Kosoof, a leading photo blogger has published a photo from snowy Tehran.
Dr. Hari Bansha Dulal opines that the political status-quo in Nepal is not that bad for the law makers as it does not stop the cabinet and parliament members from drawing their salaries.
Juanita Arulanantham at Groundviews provides a critique of the proposed Local Authorities Elections (Amendment) Bill which was scheduled to be introduced in Sri Lankan parliament today.
Passu dreams of an iconic bridge in place of the existing Lungtenzampa bridge at the heart of Bhutan's capital Thimphu, which is considered an engineering blunder.
In one of the saddest moments of Pakistan's battered political history, the Governor of the Punjab, Mr. Salman Taseer was assassinated in cold blood by one his own body guards, who claims he did it because of the Governor's comments regarding the infamous blasphemy law.
In Octavo Cerco [es], guest author Boris González Arenas publishes the first part of a trilogy of essays on the political situation of Cuba.
Liliane captures some memorable moments of the Lebanese 2010 tweetups in this YouTube clip.
“For this year make sure to follow 11 Lebanese Birds always here tweeting regularly making this place special and 100% Lebanese” writes Joe, who lists the Tweeters with a short description of each.
hjlawton discusses the situation for media activists in Rwanda: “Kagame’s restriction of media outlets has been noted by Reporters Without Borders 2010 World Press Freedom Index, which lists Rwanda as one of the ten most repressive countries towards journalists.”
Sara Geenen says that the mining ban in the eastern Congo has made life worse for many Congolese: “Almost three months ago now, Kabila decided to suspend all artisanal mining activities in South Kivu, North Kivu and Maniema.”
Young women across the continent lead Africa's tech scene: “Africa is a rich mixture of countries and ethnicities and its women are equally diverse in their leadership. I found it interesting to take a look at some of the women who were noted in 2010 in tech and media.”
Lema looks at various tech efforts that have been put in place to monitor the Southern Sudan referendum that will take place on 9 January 2011.
The manufacturing of a president in Cote d’Ivoire: “The current deadlock in Cote d’Ivoire stems from the massive fraud that the electronic tally-ups revealed from the votes in the areas of the country still under the control of the armed rebellion.”
eLearning Africa has launched the Scholarship Trust EAST, a not for profit organisation designed to enhance knowledge sharing and to promote awareness of the benefits of technology-assisted learning and training across Africa.

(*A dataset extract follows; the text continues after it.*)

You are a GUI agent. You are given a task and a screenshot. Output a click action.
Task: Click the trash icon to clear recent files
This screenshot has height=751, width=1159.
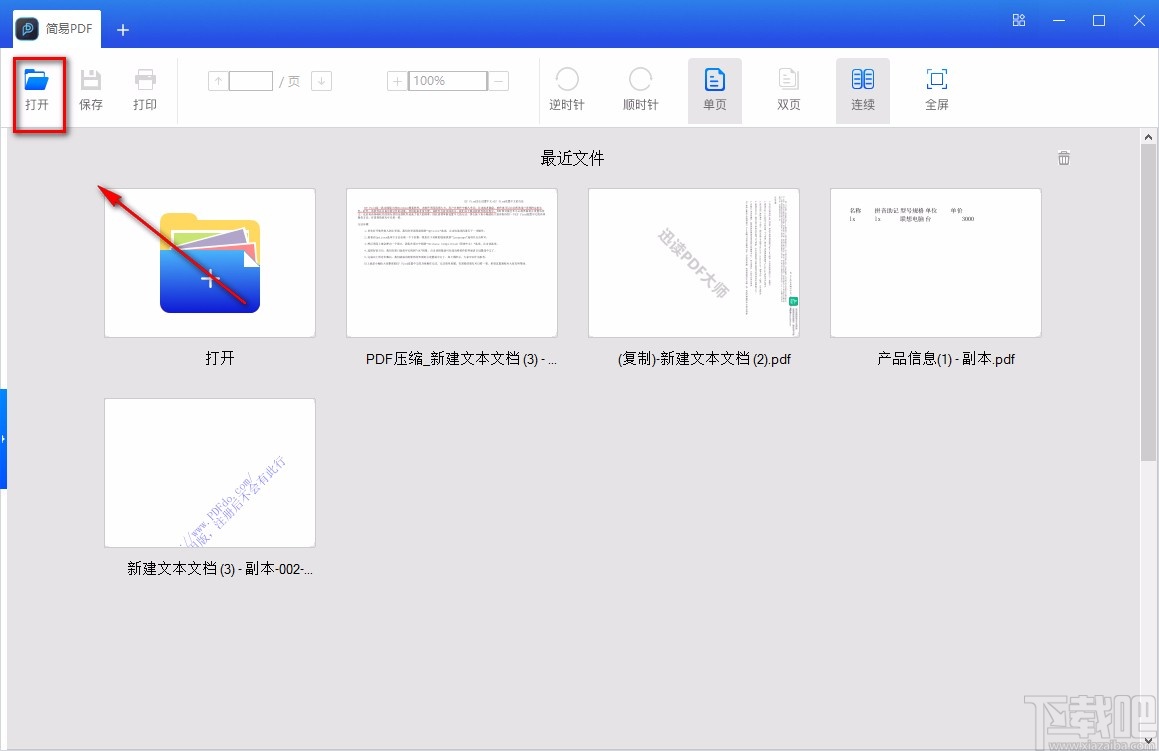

Victory for LGBTI people in Uganda: “The High Court of Uganda ruled that the Rolling Stone had violated the constitutional rights to privacy and safety and has awarded the three plaintiffs damages of £400 each plus a warning to the magazine not to repeat the outings.”
Because Kazakhstan does not have a clear religious policy, it has become the norm that everyone is entitled to his or her own perspective on faith. As it was twenty years ago, no one is really bothered by this multitude of views, which is evidenced by the debate on religion...
A look back to 2010 with Neojaponisme's Matthew Penney who “presents [en] some highlights of 2010 that speak to different directions in contemporary manga” [en]. Among those also Saint Young Men and Thermae Romae.
Launched last month, Agromart is Vietnam's first e-market featuring the country's agricultural, forestry and aquatic products. More than 400 products are already listed on the website.
Adam Bray from Phan Thiet, Vietnam notes that Facebook seems to be blocked again in many parts of Vietnam. He wonders if it is related to the forthcoming National Congress of Vietnam’s Communist Party.
Vietnamnet publishes Tu Uyen's list of top education stories of 2010 in Vietnam. The top story is about Ngo Bao Chau, a famous mathematic professor.